Remembrance Day services have been held across Scotland as thousands of people paid tribute to those who died serving their country in war.
The first minister laid the wreath at a Remembrance Day ceremony
At 1100 GMT veterans, serving military personnel, civic leaders and ordinary Scots observed two minutes of silence at ceremonies across the country.
First Minister Jack McConnell attended Scotland's National Remembrance Day ceremony in Edinburgh.
The ceremony was followed by a service at St Giles' Cathedral.
The first minister said Scotland would never forget those who made the ultimate sacrifice.
He said: "Today we pay tribute to the brave men and women who gave their lives so that we could be free.
"We stop and we remember. We remember the fathers, sons, aunties, uncles, friends and comrades who were lost. And we say thanks for the sacrifices that they made."
'A bit unusual'
The largest gathering of people in Scotland was in Glasgow's George Square, where hundreds of spectators and hundreds more marchers turned out for the commemorations.
Wreaths were laid by representatives of the army, navy and air force and the city's Lord Provost Liz Cameron.
Meanwhile, John Lennon's Give Peace a Chance was sung during a service at Braehead shopping centre.
Braehead chaplain Rev Elisabeth Spence said: "I know it's a bit unusual for a Remembrance Service to have a song like this but I think it is very appropriate today."

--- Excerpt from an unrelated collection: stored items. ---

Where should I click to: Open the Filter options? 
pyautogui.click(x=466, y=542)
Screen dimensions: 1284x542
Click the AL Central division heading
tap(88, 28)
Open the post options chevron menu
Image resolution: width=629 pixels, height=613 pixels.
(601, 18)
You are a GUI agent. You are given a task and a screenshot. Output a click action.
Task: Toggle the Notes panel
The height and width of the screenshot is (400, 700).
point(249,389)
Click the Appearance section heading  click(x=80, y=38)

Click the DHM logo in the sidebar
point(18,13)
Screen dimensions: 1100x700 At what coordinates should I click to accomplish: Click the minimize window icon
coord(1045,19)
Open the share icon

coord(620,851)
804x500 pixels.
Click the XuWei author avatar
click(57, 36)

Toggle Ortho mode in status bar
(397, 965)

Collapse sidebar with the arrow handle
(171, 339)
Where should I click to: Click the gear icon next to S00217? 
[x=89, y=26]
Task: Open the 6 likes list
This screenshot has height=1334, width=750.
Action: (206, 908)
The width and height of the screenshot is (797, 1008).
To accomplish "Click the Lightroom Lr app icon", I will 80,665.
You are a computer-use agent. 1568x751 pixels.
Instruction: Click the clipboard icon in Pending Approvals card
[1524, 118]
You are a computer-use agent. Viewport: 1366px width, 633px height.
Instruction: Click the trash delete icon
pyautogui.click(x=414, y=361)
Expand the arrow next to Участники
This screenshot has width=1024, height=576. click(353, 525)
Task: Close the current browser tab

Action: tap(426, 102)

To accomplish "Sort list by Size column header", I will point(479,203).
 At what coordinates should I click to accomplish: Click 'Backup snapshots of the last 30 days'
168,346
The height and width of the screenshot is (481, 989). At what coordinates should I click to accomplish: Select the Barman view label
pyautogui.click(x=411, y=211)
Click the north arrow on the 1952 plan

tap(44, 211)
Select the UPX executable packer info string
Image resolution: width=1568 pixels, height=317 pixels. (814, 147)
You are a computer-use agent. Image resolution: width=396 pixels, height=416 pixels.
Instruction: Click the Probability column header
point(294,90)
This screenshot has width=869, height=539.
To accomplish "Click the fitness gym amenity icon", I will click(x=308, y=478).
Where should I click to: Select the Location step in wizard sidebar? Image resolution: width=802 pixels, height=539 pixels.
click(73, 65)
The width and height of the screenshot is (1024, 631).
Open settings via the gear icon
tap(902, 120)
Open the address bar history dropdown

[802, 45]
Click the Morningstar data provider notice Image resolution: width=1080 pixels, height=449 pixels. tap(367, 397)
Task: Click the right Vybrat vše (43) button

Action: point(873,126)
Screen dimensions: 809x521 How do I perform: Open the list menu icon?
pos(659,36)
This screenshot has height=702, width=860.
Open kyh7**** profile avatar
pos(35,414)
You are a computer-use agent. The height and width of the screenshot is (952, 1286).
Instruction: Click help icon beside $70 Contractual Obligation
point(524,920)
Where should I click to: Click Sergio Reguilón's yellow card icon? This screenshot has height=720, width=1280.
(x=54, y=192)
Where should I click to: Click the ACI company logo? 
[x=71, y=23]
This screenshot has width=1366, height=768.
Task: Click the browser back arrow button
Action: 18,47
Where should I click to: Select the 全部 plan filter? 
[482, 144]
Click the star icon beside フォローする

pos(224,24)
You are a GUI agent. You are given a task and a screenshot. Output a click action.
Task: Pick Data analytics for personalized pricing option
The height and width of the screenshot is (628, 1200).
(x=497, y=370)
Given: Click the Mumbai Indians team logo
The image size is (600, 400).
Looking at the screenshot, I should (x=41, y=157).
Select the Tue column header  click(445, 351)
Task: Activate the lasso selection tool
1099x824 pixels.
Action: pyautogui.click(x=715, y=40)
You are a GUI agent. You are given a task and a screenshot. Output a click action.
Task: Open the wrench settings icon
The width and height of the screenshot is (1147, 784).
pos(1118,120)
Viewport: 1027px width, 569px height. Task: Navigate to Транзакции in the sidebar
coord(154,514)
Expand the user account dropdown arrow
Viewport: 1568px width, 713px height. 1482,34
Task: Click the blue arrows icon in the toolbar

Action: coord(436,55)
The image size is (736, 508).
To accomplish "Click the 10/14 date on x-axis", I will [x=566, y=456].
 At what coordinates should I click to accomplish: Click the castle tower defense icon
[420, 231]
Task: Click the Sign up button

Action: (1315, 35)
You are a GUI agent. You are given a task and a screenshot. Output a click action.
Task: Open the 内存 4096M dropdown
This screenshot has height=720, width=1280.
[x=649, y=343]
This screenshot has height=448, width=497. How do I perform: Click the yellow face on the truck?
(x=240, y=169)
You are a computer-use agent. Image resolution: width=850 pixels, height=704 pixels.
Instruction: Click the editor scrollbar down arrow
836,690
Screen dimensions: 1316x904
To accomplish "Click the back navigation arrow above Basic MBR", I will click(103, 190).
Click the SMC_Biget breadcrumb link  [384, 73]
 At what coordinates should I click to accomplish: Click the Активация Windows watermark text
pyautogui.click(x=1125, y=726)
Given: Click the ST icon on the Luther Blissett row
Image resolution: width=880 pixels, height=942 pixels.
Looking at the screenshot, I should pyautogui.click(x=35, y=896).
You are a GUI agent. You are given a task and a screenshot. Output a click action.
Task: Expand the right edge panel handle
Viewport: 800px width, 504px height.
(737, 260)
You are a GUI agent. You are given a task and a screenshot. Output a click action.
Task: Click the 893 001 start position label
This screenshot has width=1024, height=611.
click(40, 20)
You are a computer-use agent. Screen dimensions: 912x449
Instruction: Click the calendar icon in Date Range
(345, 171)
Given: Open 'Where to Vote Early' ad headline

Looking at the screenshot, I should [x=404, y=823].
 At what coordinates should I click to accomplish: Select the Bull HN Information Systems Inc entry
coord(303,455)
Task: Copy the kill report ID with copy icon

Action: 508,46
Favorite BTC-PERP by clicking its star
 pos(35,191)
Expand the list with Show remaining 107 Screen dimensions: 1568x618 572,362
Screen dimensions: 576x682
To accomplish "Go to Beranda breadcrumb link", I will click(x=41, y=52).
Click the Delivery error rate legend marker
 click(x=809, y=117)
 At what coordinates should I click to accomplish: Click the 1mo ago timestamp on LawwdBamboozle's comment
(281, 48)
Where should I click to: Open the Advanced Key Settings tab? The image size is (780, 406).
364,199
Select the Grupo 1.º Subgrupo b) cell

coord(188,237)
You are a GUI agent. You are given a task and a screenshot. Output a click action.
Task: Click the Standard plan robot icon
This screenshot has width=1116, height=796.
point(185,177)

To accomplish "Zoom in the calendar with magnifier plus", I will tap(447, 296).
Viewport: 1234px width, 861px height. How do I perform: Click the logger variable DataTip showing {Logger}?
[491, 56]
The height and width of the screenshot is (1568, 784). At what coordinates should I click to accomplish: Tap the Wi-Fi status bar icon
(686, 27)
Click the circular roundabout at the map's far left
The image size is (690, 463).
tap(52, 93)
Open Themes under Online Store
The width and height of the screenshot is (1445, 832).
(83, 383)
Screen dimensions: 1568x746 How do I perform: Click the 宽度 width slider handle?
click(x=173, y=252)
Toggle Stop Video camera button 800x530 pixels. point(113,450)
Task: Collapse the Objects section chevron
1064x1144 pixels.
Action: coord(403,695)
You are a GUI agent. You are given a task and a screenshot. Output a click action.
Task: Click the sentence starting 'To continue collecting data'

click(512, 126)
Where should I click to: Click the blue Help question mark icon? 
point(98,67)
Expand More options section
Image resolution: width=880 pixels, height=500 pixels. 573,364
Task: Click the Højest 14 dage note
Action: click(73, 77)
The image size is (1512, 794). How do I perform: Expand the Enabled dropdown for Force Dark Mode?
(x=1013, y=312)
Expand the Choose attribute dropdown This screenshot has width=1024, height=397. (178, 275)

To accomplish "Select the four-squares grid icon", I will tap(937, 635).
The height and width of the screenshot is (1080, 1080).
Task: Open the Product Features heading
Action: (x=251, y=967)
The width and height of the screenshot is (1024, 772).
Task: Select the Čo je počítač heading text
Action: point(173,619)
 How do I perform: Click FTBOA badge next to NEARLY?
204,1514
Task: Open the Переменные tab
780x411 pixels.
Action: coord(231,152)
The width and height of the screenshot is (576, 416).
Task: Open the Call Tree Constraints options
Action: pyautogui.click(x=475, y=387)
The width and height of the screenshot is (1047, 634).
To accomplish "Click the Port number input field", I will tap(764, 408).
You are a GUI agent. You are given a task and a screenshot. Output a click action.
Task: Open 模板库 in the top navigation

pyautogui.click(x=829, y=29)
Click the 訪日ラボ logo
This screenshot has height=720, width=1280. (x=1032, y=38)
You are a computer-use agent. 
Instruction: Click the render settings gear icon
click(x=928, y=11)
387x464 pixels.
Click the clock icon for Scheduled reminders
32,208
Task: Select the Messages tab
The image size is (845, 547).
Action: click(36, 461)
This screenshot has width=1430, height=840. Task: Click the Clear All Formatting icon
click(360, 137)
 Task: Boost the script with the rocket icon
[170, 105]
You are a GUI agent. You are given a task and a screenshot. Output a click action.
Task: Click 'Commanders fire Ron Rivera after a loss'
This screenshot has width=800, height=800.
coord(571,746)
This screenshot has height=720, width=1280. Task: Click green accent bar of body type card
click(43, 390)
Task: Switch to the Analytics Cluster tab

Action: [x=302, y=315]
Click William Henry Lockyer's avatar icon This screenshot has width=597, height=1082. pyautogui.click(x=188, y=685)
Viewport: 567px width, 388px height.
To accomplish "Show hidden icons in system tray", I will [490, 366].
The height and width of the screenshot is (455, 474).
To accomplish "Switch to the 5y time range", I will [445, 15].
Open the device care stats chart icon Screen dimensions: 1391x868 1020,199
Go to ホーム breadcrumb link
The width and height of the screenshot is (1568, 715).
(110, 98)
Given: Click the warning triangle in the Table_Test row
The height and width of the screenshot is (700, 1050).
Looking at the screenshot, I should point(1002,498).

Aberdeen's main Remembrance Day service at the War Memorial in Schoolhill was led by Rev Stephen Taylor, minister of the Kirk of St Nicholas, and council leader Kate Dean was among those laying wreaths.
In Dundee the wreath-laying took place in front of the City Churches on High Street following the service at St Mary's Parish, attended by Lord Provost John Letford and other city dignitaries.